8 to 10 large 2 1/2-inch-thick pork shanks, each patted dry and tied securely with kitchen string to keep the meat attached to the bone
All-purpose flour for dredging the veal shanks
7  tbs. unsalted butter (plus additional if necessary)
3 tbs. olive oil (plus additional if necessary)
1 1/2 c. dry white wine
1 1/2 c. finely chopped onion (use a food processor to almost puree)
3/4 c. finely chopped carrots (use a food processor to almost puree)
3/4 c. finely chopped celery (use a food processor to almost puree)
4 turnip roots, peeled and finely chopped (use a food processor to almost puree)
1 tsp. minced garlic
3 to 4 c. chicken or beef broth
1 1/2 c. peeled, seeded, and chopped tomato or 1 1/2 cups drained canned plum tomatoes, chopped
1 cheesecloth bag containing 6 fresh parsley sprigs, 4 fresh thyme sprigs, and 1 bay leaf
1/2 tsp. salt

Season the veal shanks with salt and pepper and dredge them in the flour, shaking off the excess. In a heavy skillet heat 3 tablespoons of the butter and 3 tablespoons of the oil over moderately high heat until the foam subsides. In the butter, brown the pork shanks in batches, adding some of the additional butter and oil as necessary and transferring the shanks as they are browned to a platter. Add the wine to the skillet, boil the mixture, scraping up the brown bits clinging to the bottom and sides of the skillet, until the liquid is reduced to about 1/2 cup, and reserve the wine mixture in a small bowl.
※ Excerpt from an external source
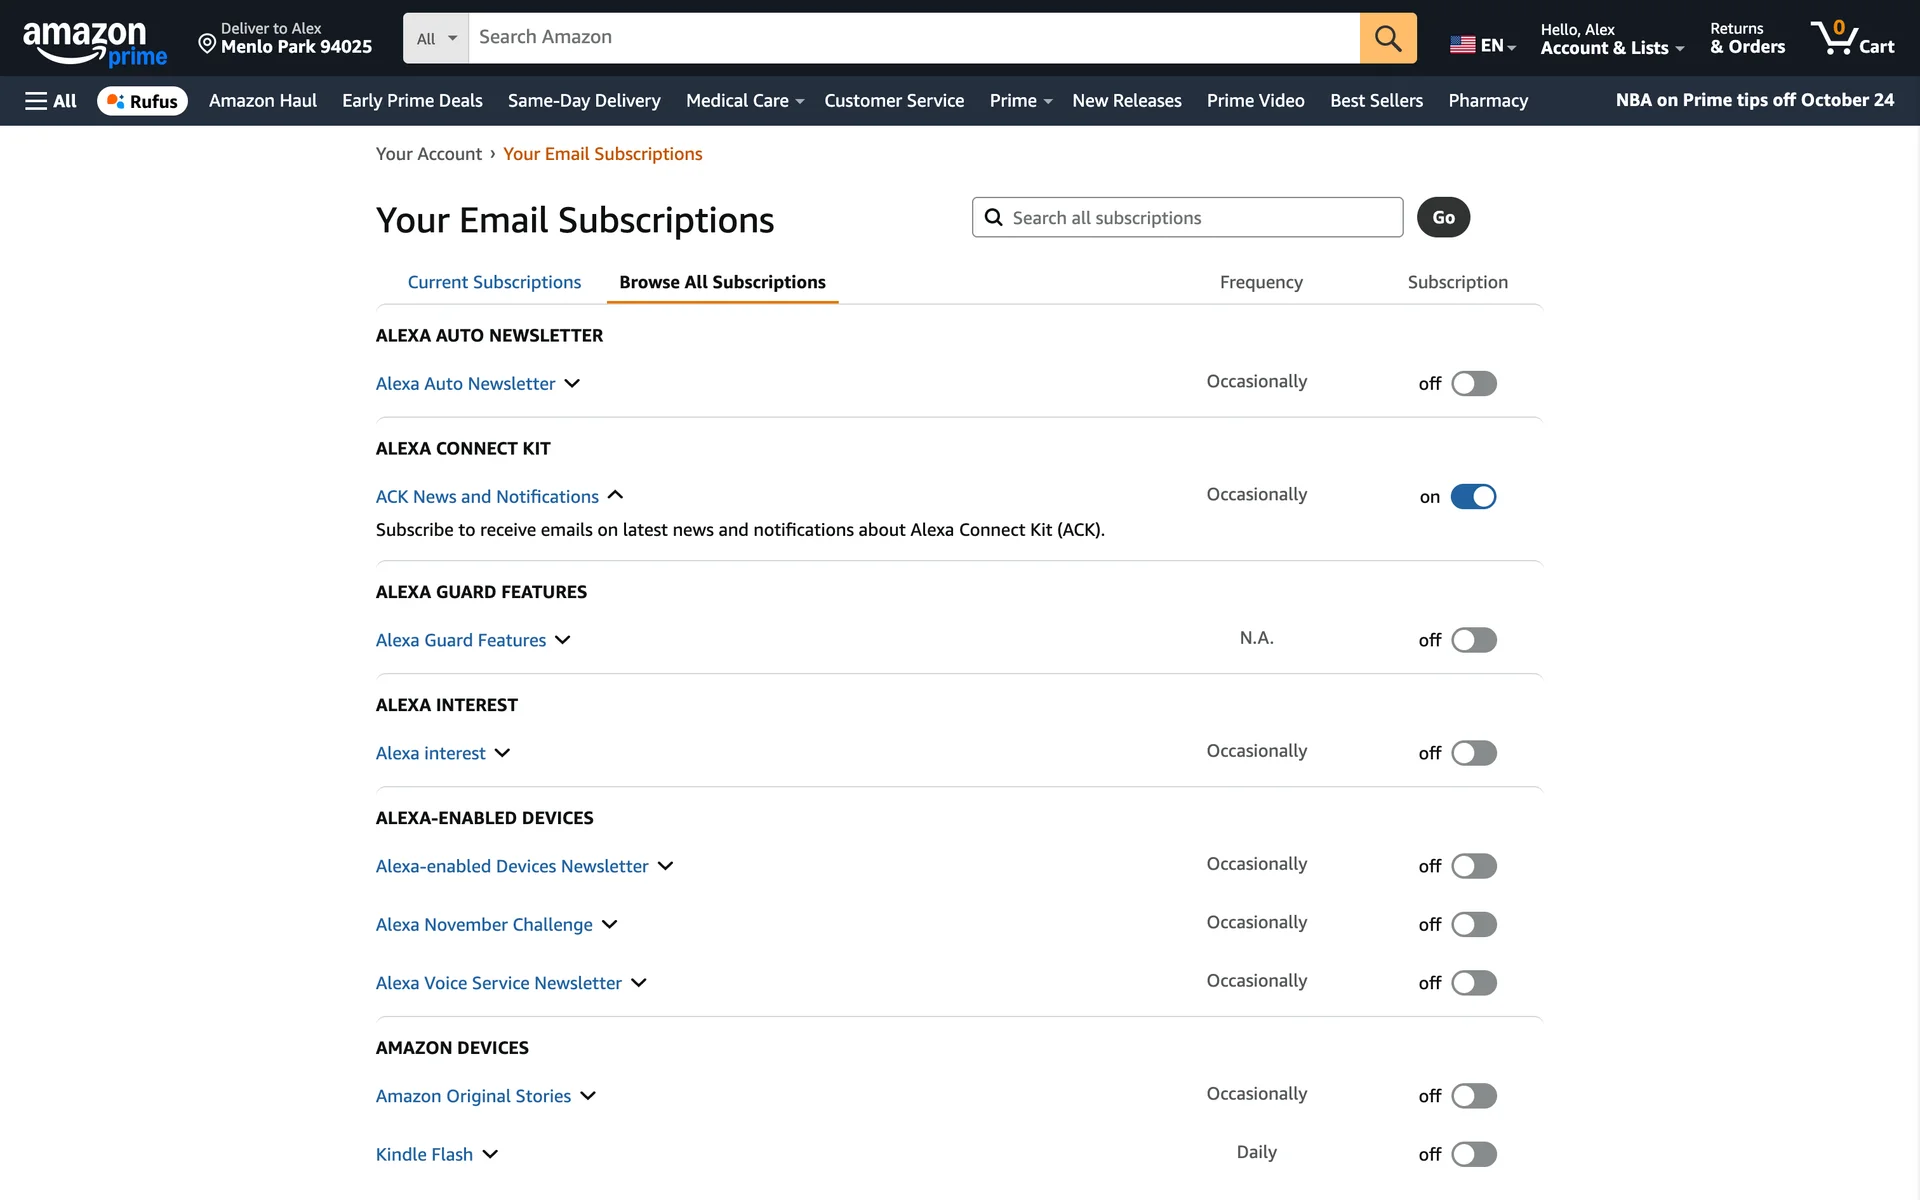Open the All hamburger menu
This screenshot has height=1200, width=1920.
click(50, 101)
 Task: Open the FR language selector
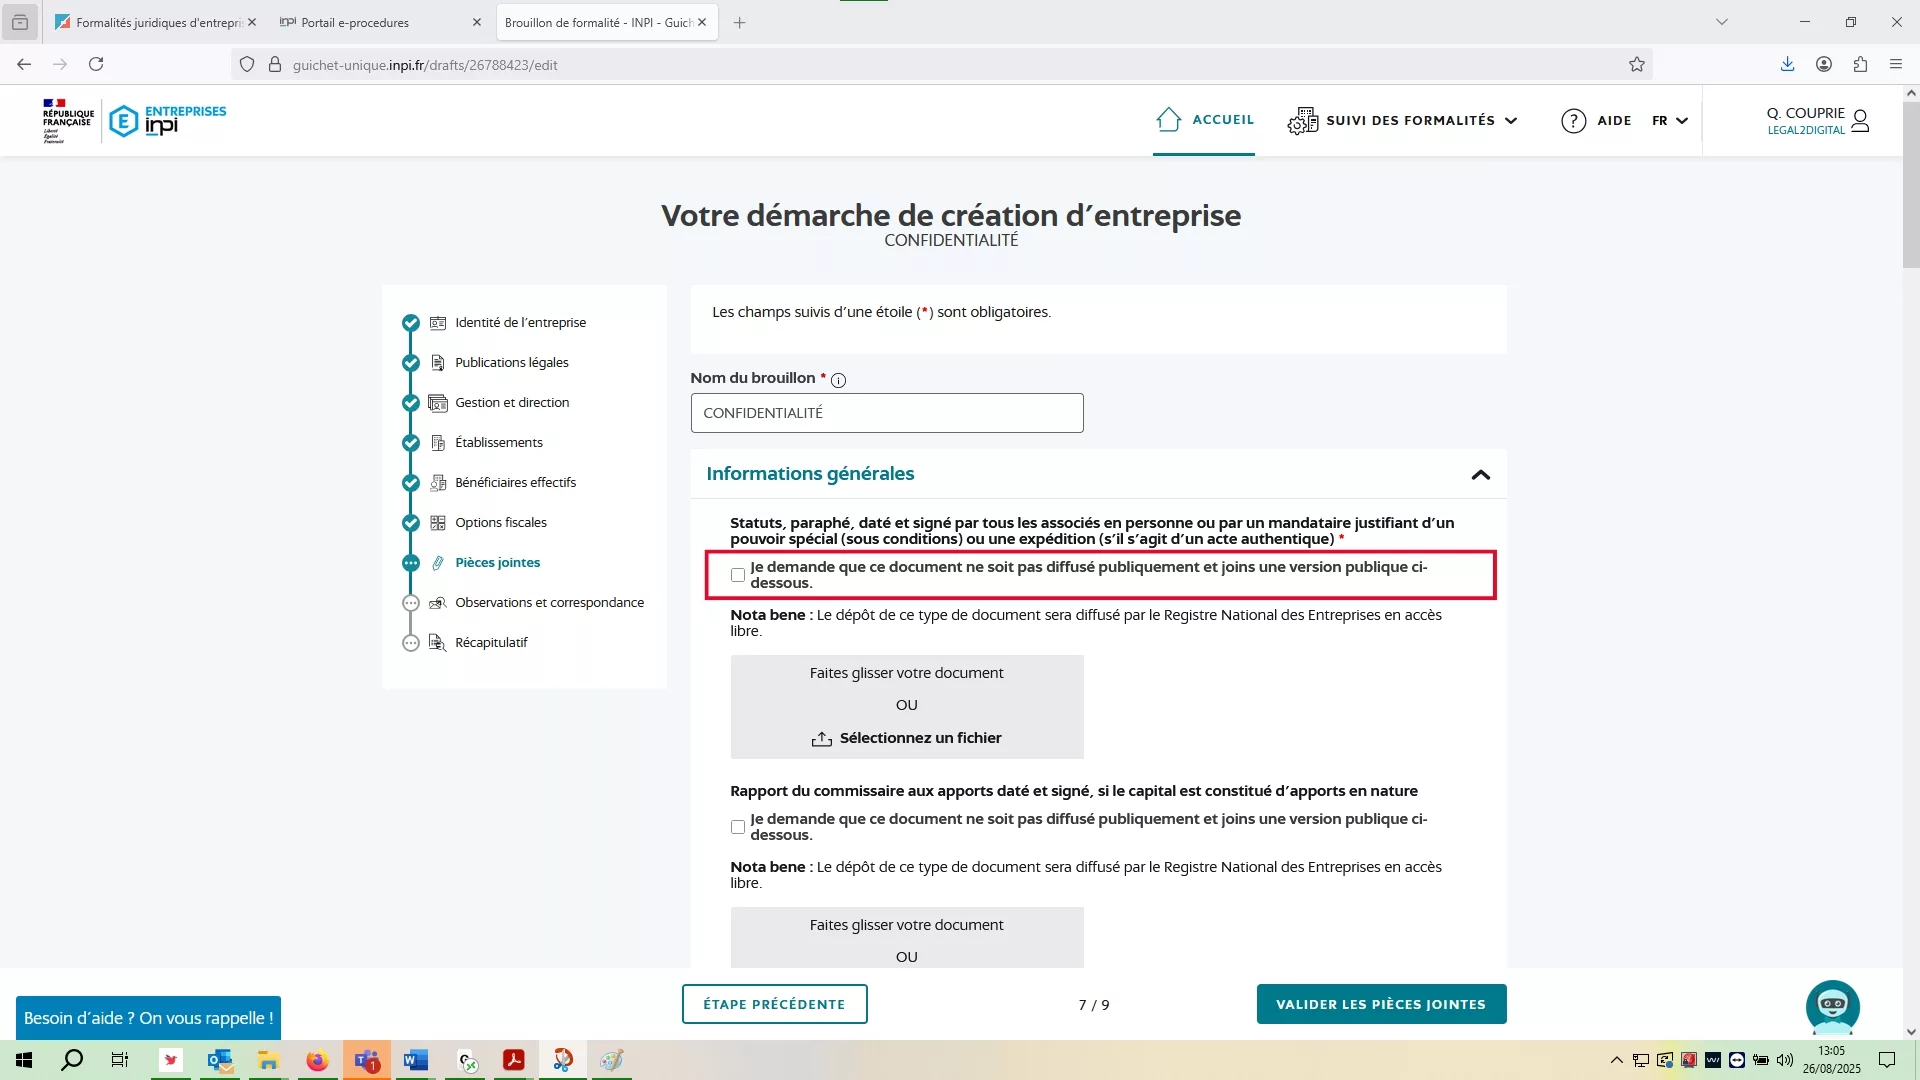click(1669, 121)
In a flameproof casserole just large enough to hold the veal shanks cook in one layer the pureed onion, carrots, celery, garlic and turnips in the remaining 4 tablespoons butter over moderately low heat, stirring occasionally, until the vegetables are softened.   Add the pork shanks with any juices that have accumulated on the platter, the reserved wine mixture, and enough of the broth to almost cover the shanks (about 1/2-3/4). Spread the tomatoes over the shanks, add the cheesecloth bag, the salt, and pepper to taste, and bring the liquid to a simmer over moderately high heat. Braise the mixture, covered, in the middle of a preheated 325°F. oven for 7 hours, or until the pork is tender. Transfer the shanks with a slotted spoon to an ovenproof serving dish, discard the strings, and keep the shanks warm. Strain the pan juices into a saucepan, pressing hard on the solids to squeeze any liquid from them, and skim the fat. Boil the juices for 15 minutes, or until they are reduced to about 3 cups, baste the shanks with some of the reduced juices, and bake them, basting them 3 or 4 times with some of the remaining juices, for 10 minutes more, or until they are glazed.

I make a risotto with shallots and serve it with a red wine/mushroom reduction sauce.  Then I place the shanks on top of the risotto and top it off with the basting sauce and mashed/pureed veggie mix which makes for a grand presentation.  Served with a nice arugula salad – this meal is divine!